18.2.1, 19.2.1, 7.1.10.1
Observations:
Name: MAIN BUILDING 01 - Component: 01 - Tag: 0211

Based on observation and interview, it was determined the facility failed to maintain the means of egress free of impediments, affecting one of three levels.

Findings Include:

Observation on November 20, 2023, at 11:45 a.m., revealed the first floor emergency exit door by room 132 required excessive force to open.

Exit Interview with the Administrator and Maintenance Director on November 20, 2023, at 12:50 p.m., confirmed the egress door required excessive force to open.

***************
Observation during an onsite Revisit conducted on January 23, 2024, between 8:30 a.m. and 9:45 a.m., determined the following:

Item 1 - Not Completed. The first floor emergency exit door by room 132 required excessive force to open at time of revisit.

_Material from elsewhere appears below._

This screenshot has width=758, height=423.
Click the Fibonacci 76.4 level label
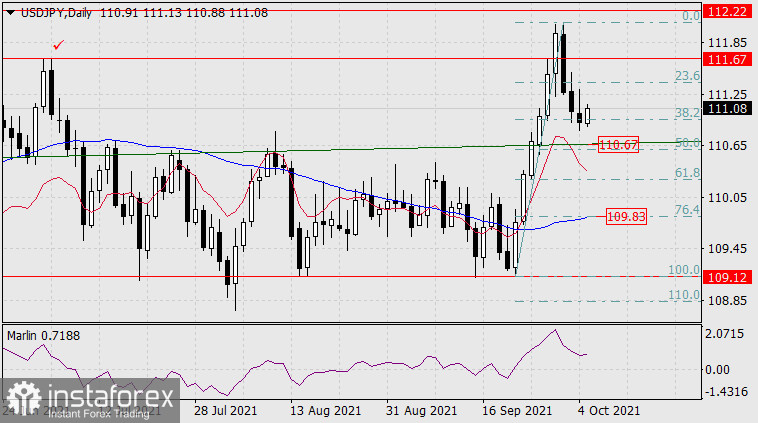click(x=686, y=210)
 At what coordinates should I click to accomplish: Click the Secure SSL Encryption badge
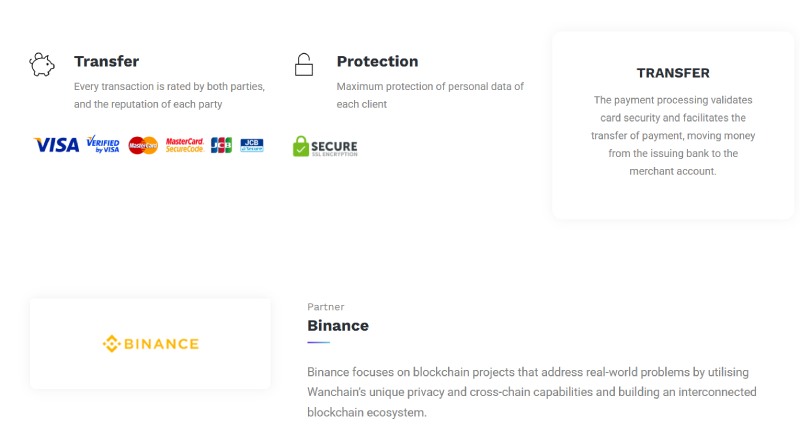(x=325, y=146)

Exit Interview with the Administrator and Maintenance Director on January 23, 2024, at 9:45 a.m., confirmed the above item was not completed.










 Plan of Correction - To be completed: 02/08/2024

The first floor emergency exit door by room 132 had its magnetic lock replaced and keypad for release repaired by the door vendor on January 29, 2024.
A daily audit of the emergency exit door by room 132 will be conducted by the Director of Maintenance, or designee, for two weeks to ensure it is fully operational in case of emergencies.

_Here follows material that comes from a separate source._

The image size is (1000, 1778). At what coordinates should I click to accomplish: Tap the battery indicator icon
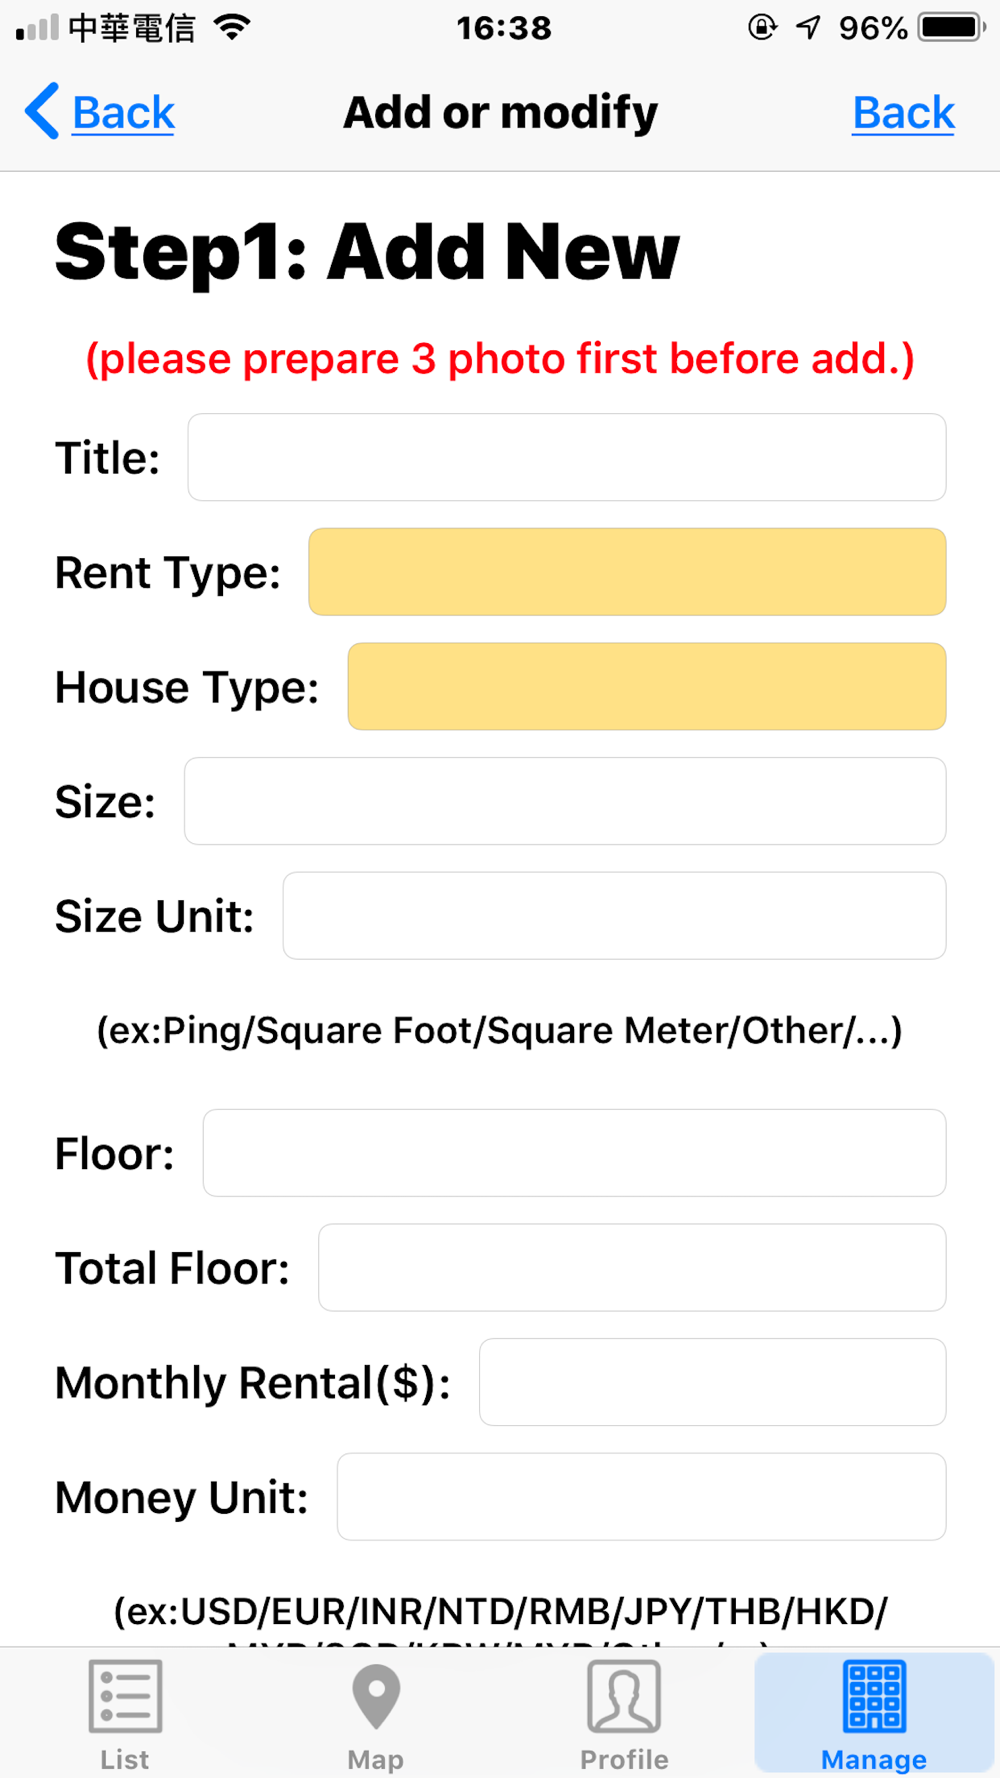tap(953, 27)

NFPA 101 STANDARD Fire Alarm System - Testing and Maintenance:This is a less serious (but not lowest level) deficiency but was found to be widespread throughout the facility and/or has the potential to affect a large portion or all the residents.  This deficiency is one that results in minimal discomfort to the resident or has the potential (not yet realized) to negatively affect the resident's ability to achieve his/her highest functional status.
Fire Alarm System - Testing and Maintenance
A fire alarm system is tested and maintained in accordance with an approved program complying with the requirements of NFPA 70, National Electric Code, and NFPA 72, National Fire Alarm and Signaling Code. Records of system acceptance, maintenance and testing are readily available.
9.6.1.3, 9.6.1.5, NFPA 70, NFPA 72
Observations:
Name: MAIN BUILDING 01 - Component: 01 - Tag: 0345

Based on observation, document review and interview, it was determined the facility failed to maintain the fire alarm system, affecting the entire facility.

Findings include:

Document review on November 20, 2023, at 9:30 a.m., revealed the following required fire alarm inspection reports were not available for review at time of survey:

a. annual fire alarm inspection;
b. semi-annual fire alarm visual inspection;
c. biennial smoke detector sensitivity testing.

Exit Interview with the Administrator and Maintenance Director on November 20, 2023, at 12:50 p.m., confirmed the missing documentation.

***************
Observation during an onsite Revisit conducted on January 23, 2024, between 8:30 a.m. and 9:45 a.m., determined the following:

Item 1 - Not Completed. The following required fire alarm inspection reports were not available for review at time of Revisit:

a. annual fire alarm inspection;
b. semi-annual fire alarm visual inspection;
c. biennial smoke detector sensitivity testing.

Exit Interview with the Administrator and Maintenance Director on January 23, 2024, at 9:45 a.m., confirmed the above item was not completed.









 Plan of Correction - To be completed: 03/02/2024

The inspection reports for the annual inspection, semi-annual fire alarm visual inspection, and the biennial smoke detector sensitivity testing will be available for review. NHA provided education to the Director of Maintenance regarding appropriate documentation preparation and retention for survey readiness.
NHA will audit the Life Safety survey readiness binder with the Director of Maintenance to ensure compliance with documentation retention.
Audit result will be reviewed at the QAPI meeting.


An additional Time Limited Waiver request was submitted for completion by 3/1/2024.